Once the extension dummy.so is built, we will have method move() and play() available for class Vehicle.

And if we do the following in our user code

<?php 
$vehicle = new Dummy\Vehicle();
$vehicle->play();
$vehicle->move();

We will see the "I am playing.I am moving." printed

Example 08

When we need to call certain methods in the base class, we will need to use the parent keyword, below is an example:

Let's create a file named dummy.php and it looks like this:

<?php 
namespace Dummy;

trait StoppableTrait 
{
  public function stop()
  {
    echo "I am stopping now.";
  }
}

class Vehicle 
{
  use StoppableTrait;

  public function __construct()
  {
    echo "I am a new vehicle.";
  }
}

class Car extends Vehicle 
{
  public function __construct() 
  {
    parent::__construct();
    echo "I am also a new car.";
  }

  public function stop()
  {
    parent::stop();
    echo "don't worry i am a car.";
  }
}

In the code above, we know that the base class Vehicle has a method named stop() defined by the trait.

And now if we do

$car = new Dummy\Car();
$car->stop();

We should see the following printed

"I am a new vehicle.I am also a new car.I am stopping now.don't worry i am a car."

Example 09

We can use the self keyword just like normal php to build a php extension, below is an example:

Let's create a file named dummy.php and it looks like this:

<?php 
namespace Dummy;

trait StoppableTrait 
{
  public function stop()
  {
    echo "I am stopping now.";
  }
}

class Vehicle 
{
  private static $singleton;

  use StoppableTrait;

  public function __construct()
  {
    echo "I am a new vehicle.";
  }

  public static function getInstance()
  {
    if (!isset(self::$singleton)) {
      self::$singleton = new self();
    }  
    return self::$singleton;
  }
}

class Car extends Vehicle 
{
  public function __construct() 
  {
    parent::__construct();
    echo "I am also a new car.";
  }

  public function stop()
  {
    parent::stop();
    echo "don't worry i am a car.";
  }
}

Notice the getInstance() method in class Vehicle, we use the self keyword to create a singleton.

And now once we have dummy.so built, if we do the following in the user code:

<?php 
$car1 = Dummy\Car::getInstance();
$car2 = Dummy\Car::getInstance();

if ($car1 === $car2) {
  print "Two cars are identical\n";
} 

print $car1->stop()."\n";

We should see the following printed

"I am a new vehicle.Two cars are identical

I am stopping now."

Example 10

We can use ternary operator as a shortcut to write conditional statemements and variable assignmens

Let's create a file named dummy.php and it looks like this:

<?php
namespace Dummy;

class Number 
{
  private $number;

  public function __construct($number)
  {
    $this->number = $number;
  }

  public function isPositive()
  {
    $result = ($this->number > 0)?true:false;
    return $result;
  }
}

Then once we dummy.so built, in the user code if we do the following:

<?php 
$number = new Dummy\Number(10);
if ($number->isPositive() === TRUE) {
  echo "This is a positive number.";
}

We then should see the following printed on the screen.

"This is a positive number."

Example 11

Late static binding is introduced in PHP 5.3 and used to reference the called class in a context of static inheritance.

Below is an example of late static binding

Let's create a file named src/dummy.php and it looks like this:

namespace Dummy;
class Model 
{ 
  protected static $name = "model";
  public static function find() 
  { 
    echo static::$name; 
  } 
} 

class Product extends Model 
{ 
  protected static $name = 'Product'; 
} 

Then once we have dummy.so built and if we do the following:

Dummy\Product::find();

We should have "Product" printed on the screen.

Example 12

Below let's do a simple benchmark to see how fast the php extension will be

We will be using bubble sort as an example to demonstrate the time difference.
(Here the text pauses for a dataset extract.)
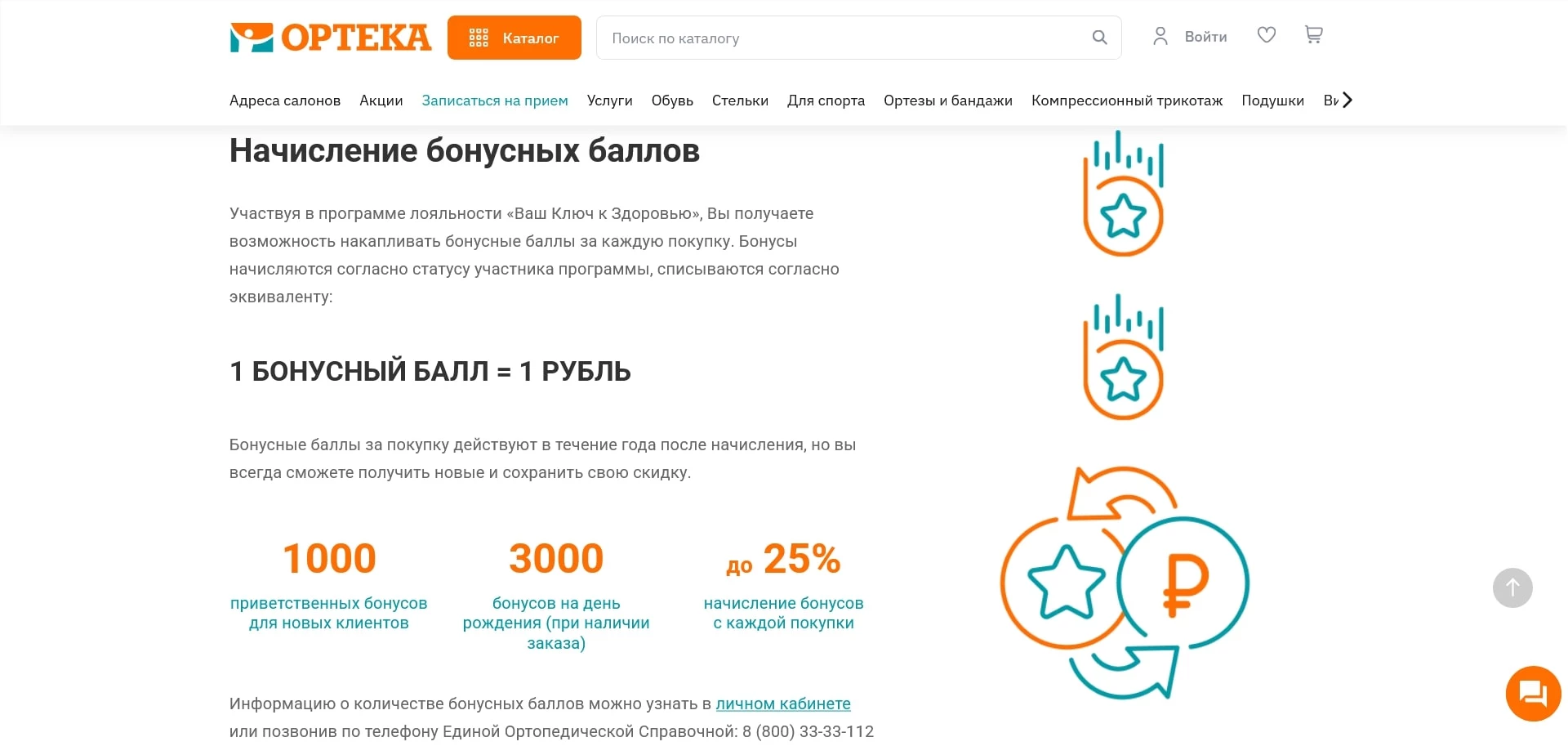Open the Обувь category
This screenshot has height=746, width=1568.
click(x=671, y=101)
Here is our code for src/dummy.php:

<?php 
namespace Dummy;

class Sorter
{
  public function bubbleSort($arr)
  {
    $size = count($arr);
    for ($i=0; $i<$size; $i++) {
      for ($j=0; $j<$size-1-$i; $j++) {
        if ($arr[$j+1] < $arr[$j]) {
          $tmp = $arr[$j];
          $arr[$j] = $arr[$j+1];
          $arr[$j+1] = $tmp;
        }
      }
    }

    return $arr;
  }
}

As you can see, this is a very typical bubble sort implementation.

We will then do:

$ php [path/to/php-to-c-extension]/build_extensions.php src/dummy.php

Then we will have dummy.so built.

Now we will be writing our userland testing code test.php

<?php 
if (!class_exists("Dummy\Sorter")) {
  require_once "src/dummy.php";
}

function microtime_float()
{
  list($usec, $sec) = explode(" ", microtime());
  return ((float)$usec + (float)$sec);
}

$arr = array();
for ($i = 10000; $i >= 1; $i--) {
  $arr[]  = $i;
}

$time_start = microtime_float();

$st = new Dummy\Sorter();
$arr = $st->bubbleSort($arr);

$time_end = microtime_float();
$time = $time_end - $time_start;

print "Time spent on sorting: ".$time." seconds.\n";

The code above is pretty straightforward, it first detect if we have the Dummy\Sorter class defined, if it is defined, that means the dummy.so extension is loaded, otherwise, we will just require the pure php version of Dummy\Sorter class.

We then generate an array of 10000 integers and ask Dummy\Sorter to bubble sort it.

This is also the beauty of having the ability to write our extension in php itself, since we can seamlessly compare the performance.

Now if we just do:

php test.php

We will be just using the pure php version, in my intel core i3 laptop with 4 core cpu running fedora 21 and PHP 5.6.4, it shows the following:

Time spent on sorting: 16.802139997482 seconds.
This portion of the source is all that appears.